永遠を旅する者 ロストオデッセイ 千年の夢

重松さんの作品を全部読んだわけじゃないが、これはかなりの異色作品でありましょう。まえがきで、大変苦労したとご本人も語っておられます。
ゲームの「ロストオデッセイ」のことは、なーんも知らないけど、想像するに、コレクションアイテムか何かなのかな〜主人公カイムの夢の中のストーリーだそうで、全部で31話。カイムは1000年も生き続けている、死ぬことができない男。彼の長い人生の一瞬を切り取った31場面、といえるのでしょう。
永遠に生き続けるカイムと対照に、他の人間は当然のようにドンドン死んでいきます。
人生には限りがあるから生きているときが美しい。
人は弱いから優しくなれる。
人の営みをずっと見守り続けることを余儀なくされ苦悩するカイムの存在意義について考えさせられました。それもこれもゲーム中でわかることがあるかもしれないね。だからといってXbox買おうとは思わんけど。

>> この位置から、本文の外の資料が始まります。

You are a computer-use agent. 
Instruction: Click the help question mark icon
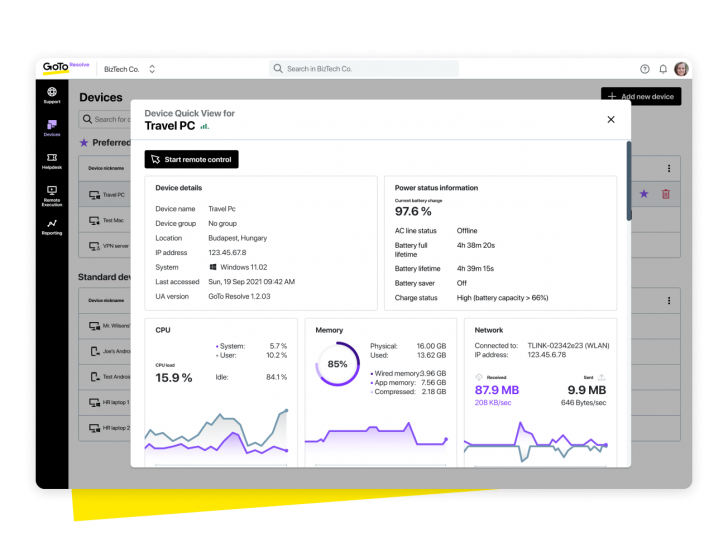pos(644,69)
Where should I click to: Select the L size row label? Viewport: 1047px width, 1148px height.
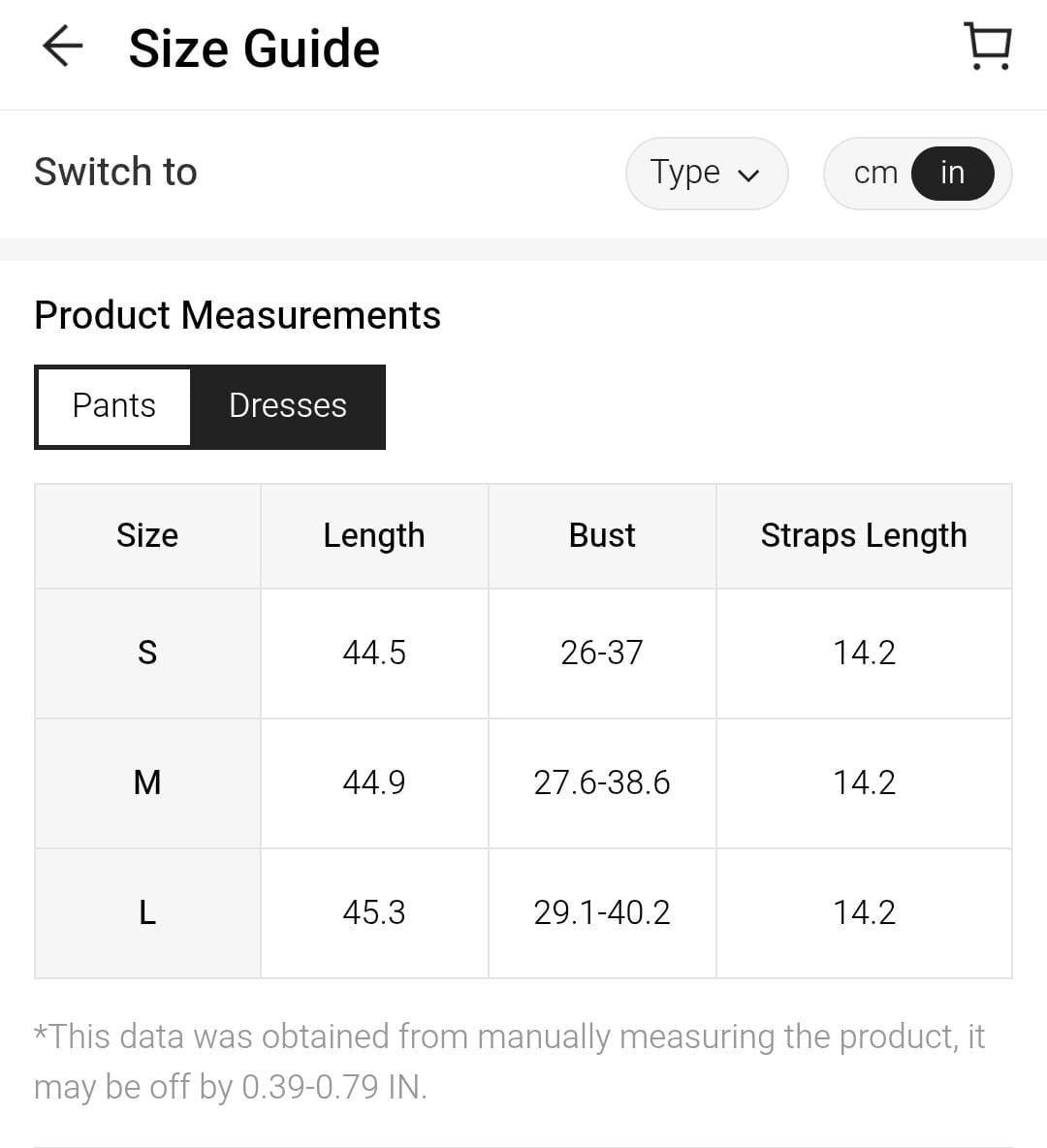click(x=147, y=912)
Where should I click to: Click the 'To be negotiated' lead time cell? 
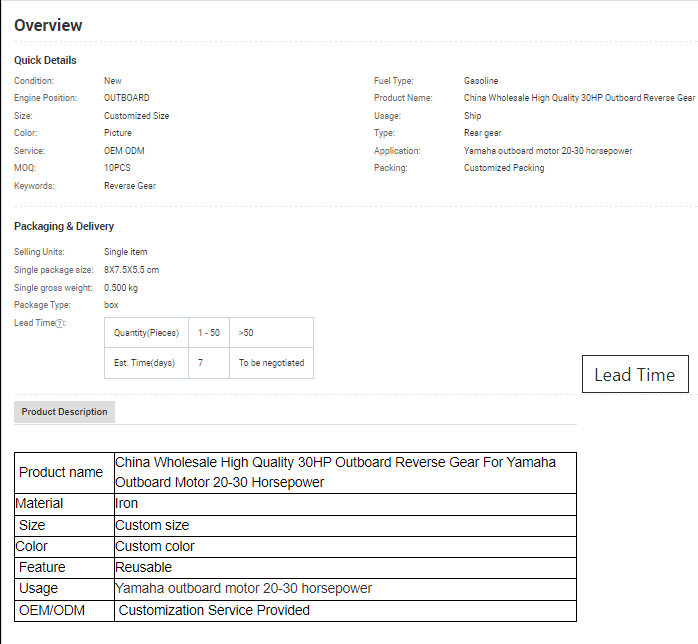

ゲームしなくともこれ一冊で充分楽しめるし、ゲームするんだったら、むしろ本は読まない方がいいんじゃないのかな、と思います。
印象に残ったのをあげておくと、
「英雄」
 武勲をあげた将軍は、故郷の村で英雄に奉られた。が、幼い子どもが、子牛の誕生を喜んだり祖母の死を悼んだりする話を聞き、引退を決意する。
「弱き者からの手紙」
古い掟に縛られた村の旧家の息子は、異国の女性と結婚した。が、村人は彼女をよそ者扱いし、男は彼女を守りきれなかった…。


どんな設定であっても、どれも重松さんの作品であることは間違いない、ってことで。